__Recorded data__:
━━━━━━
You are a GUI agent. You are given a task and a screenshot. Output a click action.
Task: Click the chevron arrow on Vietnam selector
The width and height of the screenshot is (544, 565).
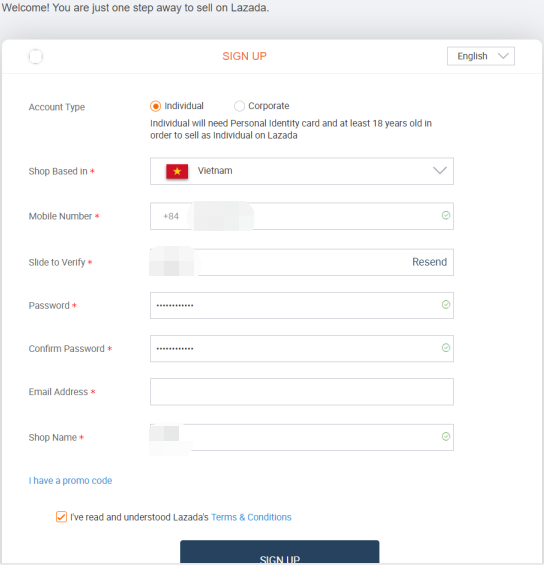[440, 170]
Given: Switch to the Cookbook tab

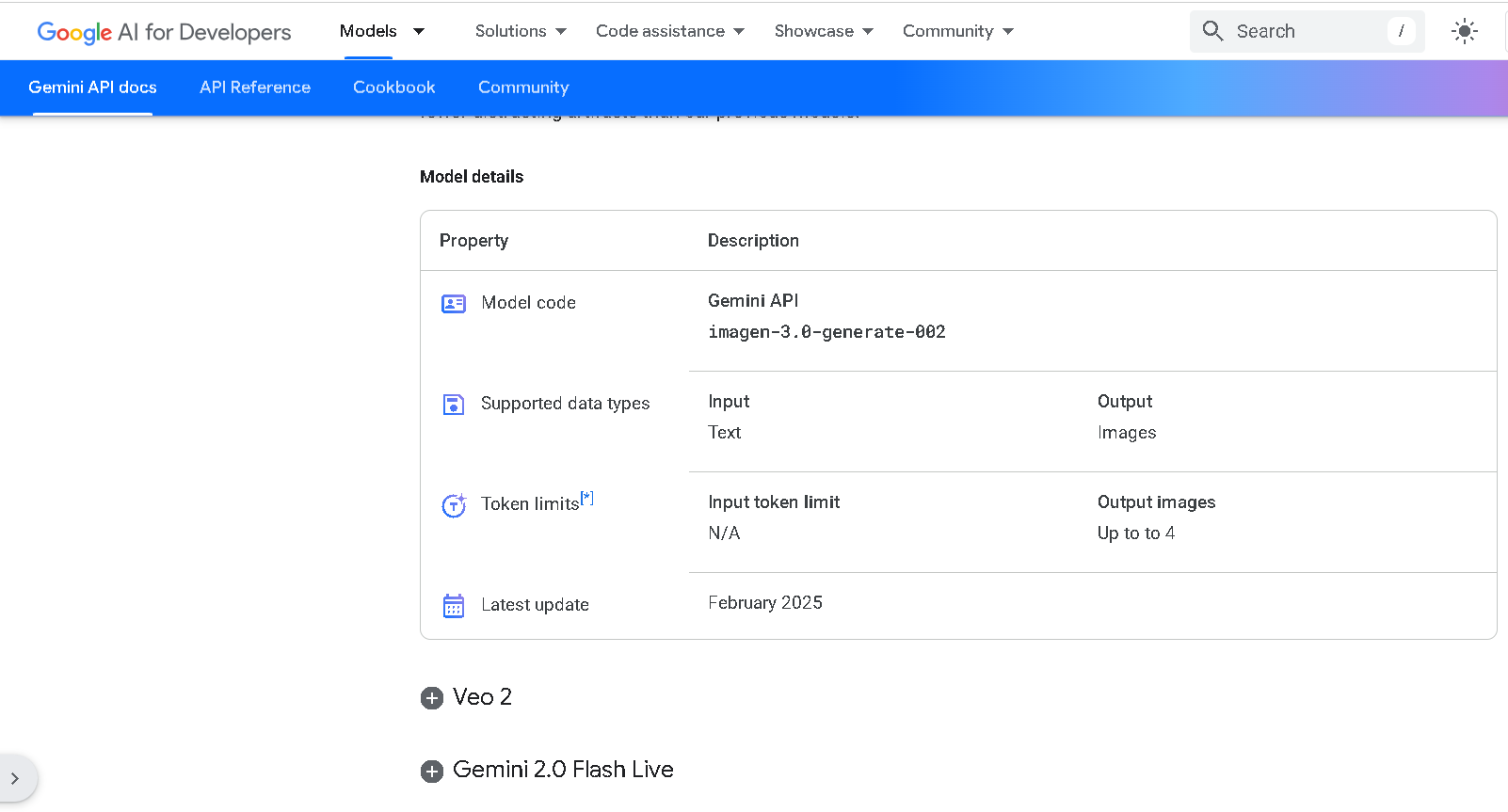Looking at the screenshot, I should (x=394, y=88).
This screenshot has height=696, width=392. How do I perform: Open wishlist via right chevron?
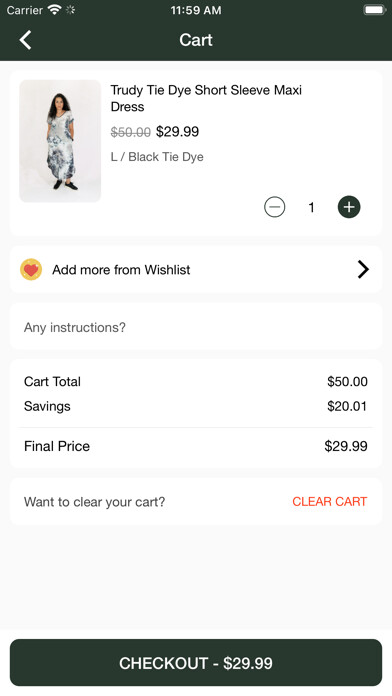[363, 269]
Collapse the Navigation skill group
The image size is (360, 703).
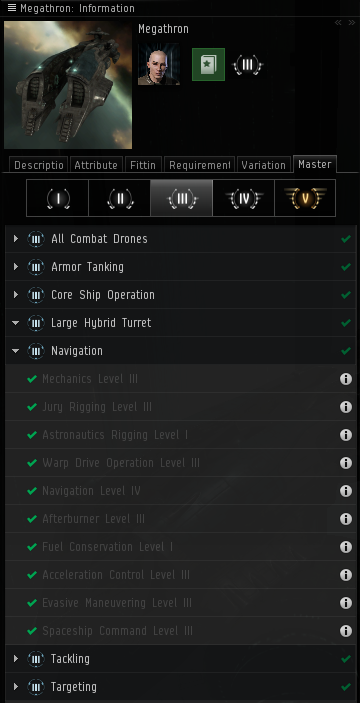16,351
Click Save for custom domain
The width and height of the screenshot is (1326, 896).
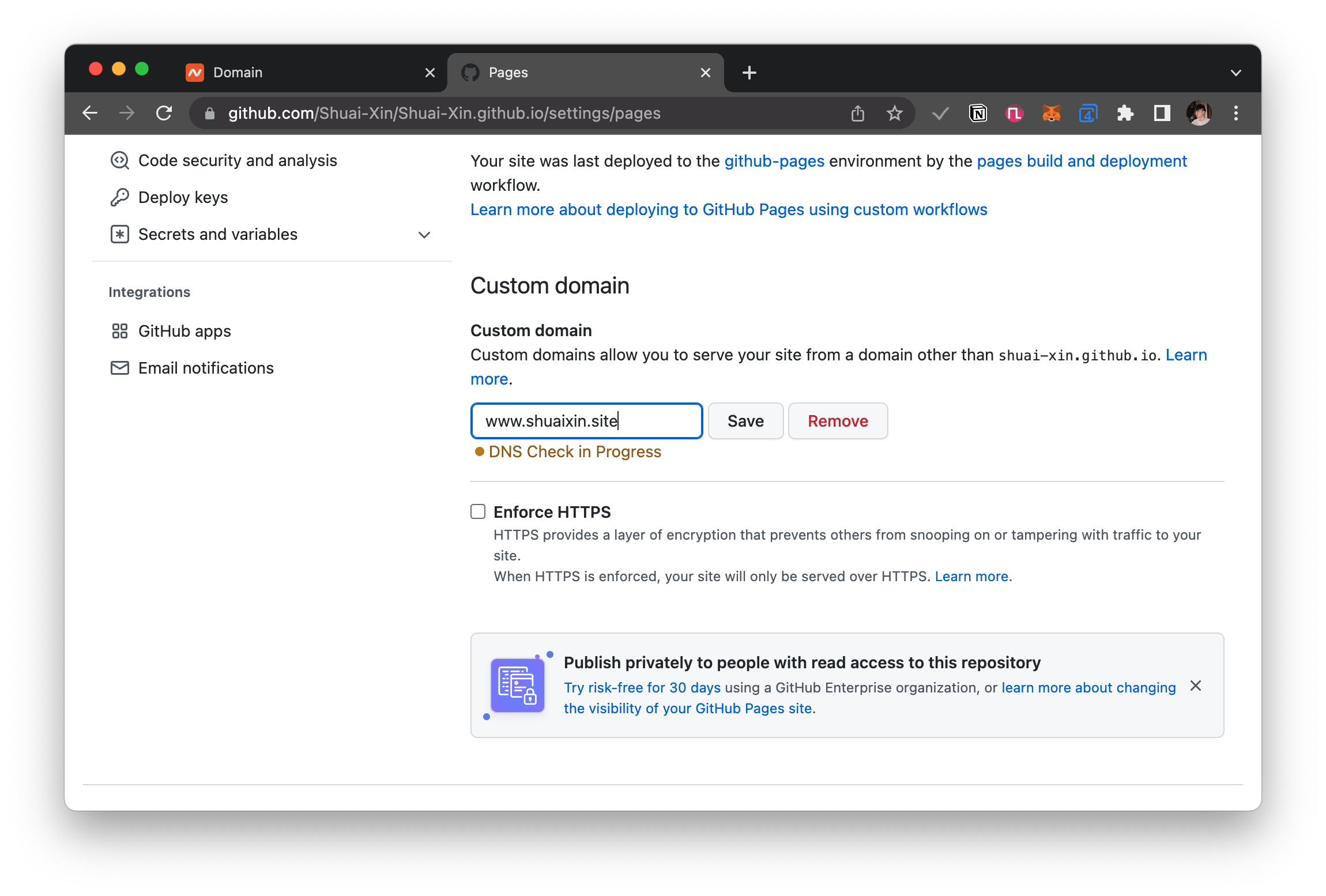(x=745, y=420)
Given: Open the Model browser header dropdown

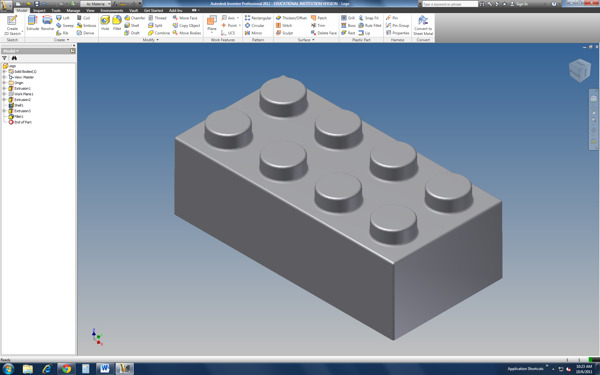Looking at the screenshot, I should click(11, 51).
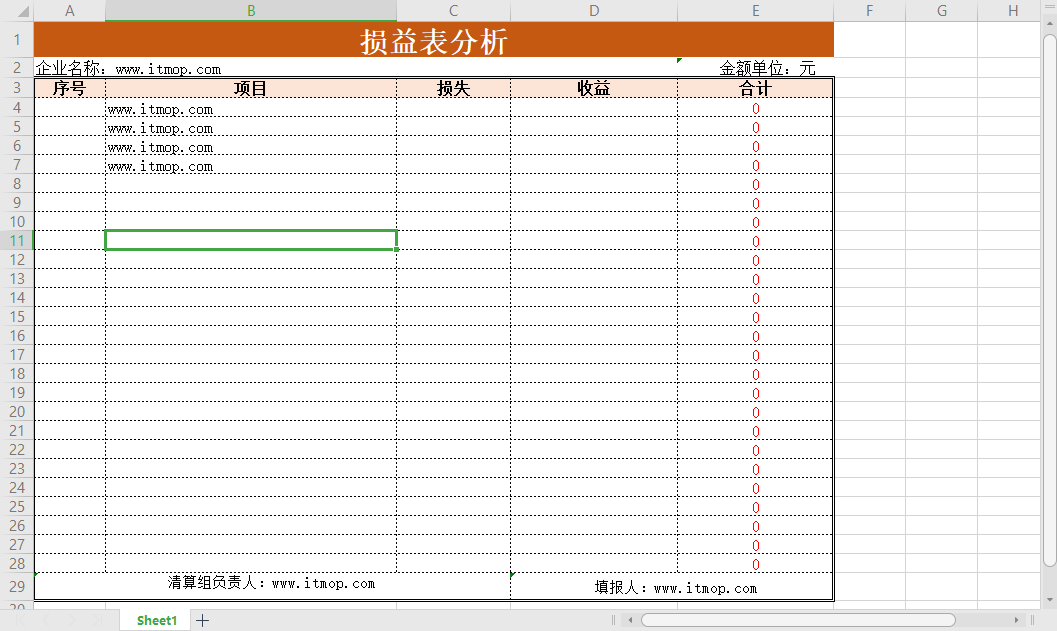Click the previous-sheet navigation arrow
The image size is (1057, 631).
47,620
━━━━━━
__WORK TO BE COMPLETED__:
Reproduce only the lines from the first line of the entries through the line containing "Click Save for custom domain", exactly and with both ends kept. Omit the pictures.

__RESPONSE BOX__:
You are a GUI agent. You are given a task and a screenshot. Output a click action.
Task: Click the chevron arrow on Vietnam selector
The width and height of the screenshot is (544, 565).
[440, 170]
Given: Switch to the Cookbook tab

Looking at the screenshot, I should (x=394, y=88).
This screenshot has height=696, width=392. How do I perform: Open wishlist via right chevron?
[363, 269]
Collapse the Navigation skill group
The image size is (360, 703).
16,351
Click Save for custom domain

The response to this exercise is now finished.